» Data:
'''

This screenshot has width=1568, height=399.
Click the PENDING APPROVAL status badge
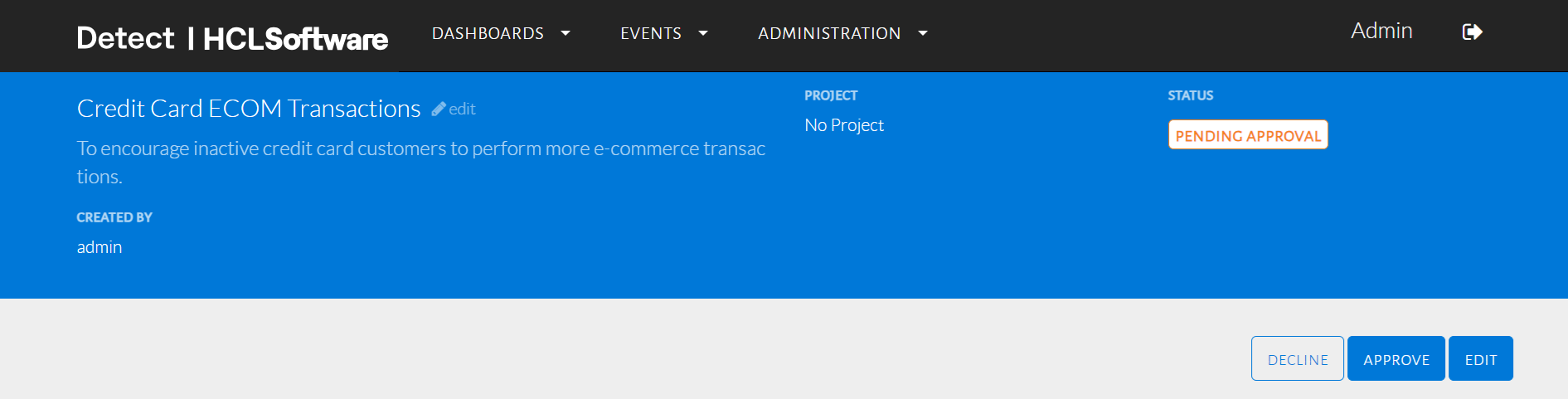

'''
'''

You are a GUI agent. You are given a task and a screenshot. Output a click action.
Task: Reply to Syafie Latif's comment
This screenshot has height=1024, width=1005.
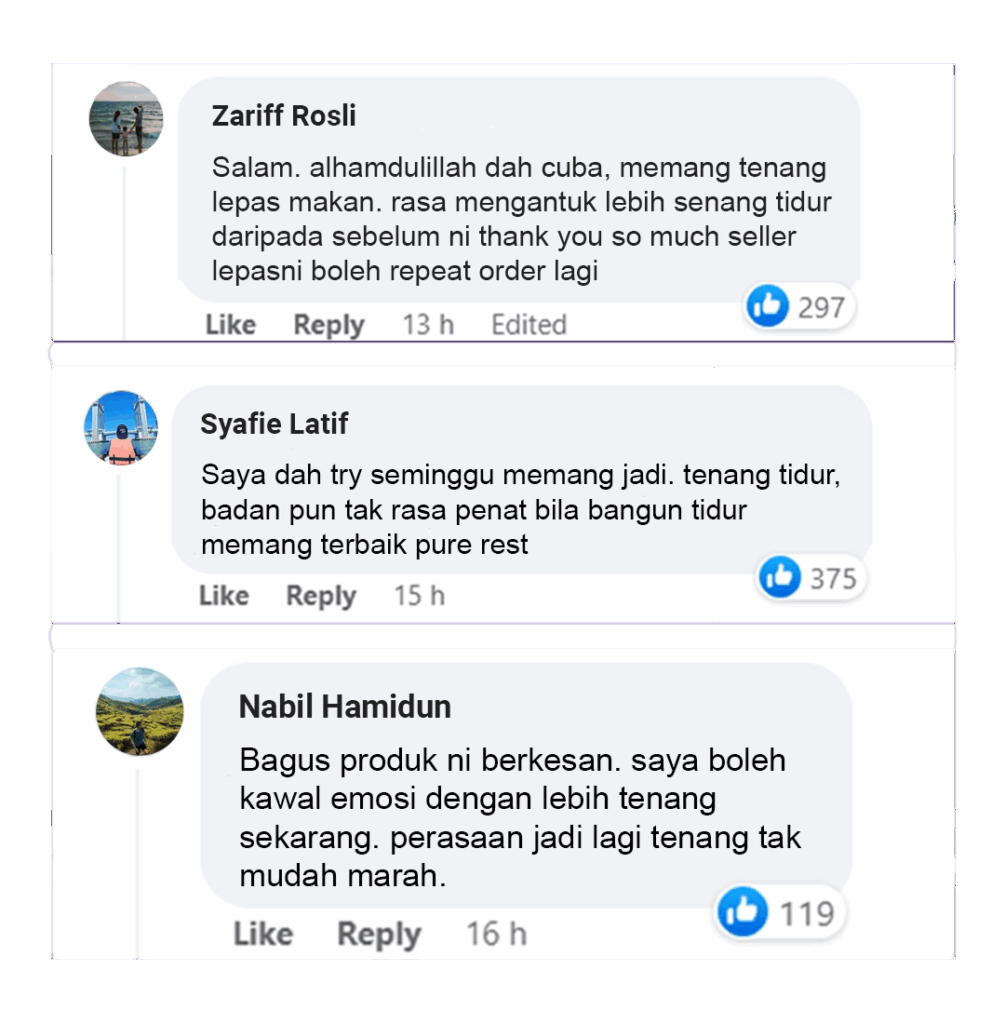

'''

Find the string "height" in the lines above and count those lines. Give only that count.

2